India’s Fiscal deficit for 2020-21 was at 9.3 per cent or ₹18.21 lakh crore of the gross domestic product (GDP), lower than 9.5 per cent estimated by the Finance Ministry in the revised Budget estimates, according to the CGA data. It was lower than the data estimated by the Finance Ministry.
A country’s fiscal balance is measured by its government’s revenue vis-à-vis its expenditure in a given financial year. Fiscal deficit, the condition when the expenditure of the government exceeds its revenue in a year, is the difference between the two. The government also sees a deficit situation as an opportunity to expand policies and schemes, including welfare programmes, without having to raise taxes or cut spending in the Budget.

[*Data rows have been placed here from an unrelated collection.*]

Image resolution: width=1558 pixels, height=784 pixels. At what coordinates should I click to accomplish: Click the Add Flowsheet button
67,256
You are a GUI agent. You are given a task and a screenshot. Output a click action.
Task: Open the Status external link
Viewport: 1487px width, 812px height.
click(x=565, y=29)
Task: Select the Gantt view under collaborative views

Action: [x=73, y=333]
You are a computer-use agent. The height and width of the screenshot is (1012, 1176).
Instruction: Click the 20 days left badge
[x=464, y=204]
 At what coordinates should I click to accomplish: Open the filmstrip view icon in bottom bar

Unveiling the revenue-expenditure data of the Union government for 2020-21, the Controller General of Accounts (CGA) on Monday said that the revenue deficit at the end of the fiscal was 7.42 per cent. Net tax receipts were ₹14.24 lakh crore, while total expenditure was ₹35.11 lack crore, the data showed.
On February 1, the government revised its fiscal deficit target for FY 9.5% of GDP or ₹18,48,655 crore for the financial year 2020-2021, instead of its original target of 3.5% of GDP as the coronavirus pandemic led to lower tax collection and higher spending. In absolute terms, the fiscal deficit works out to be ₹18,21,461 crore. For this financial year, the government had initially pegged the fiscal deficit at ₹7.96 lakh crore or 3.5 per cent of the GDP in the budget presented in February 2020.
Fiscal deficit had soared to a high of 4.6 per cent of the Gross Domestic Product (GDP) in 2019-20, mainly due to poor revenue realisation.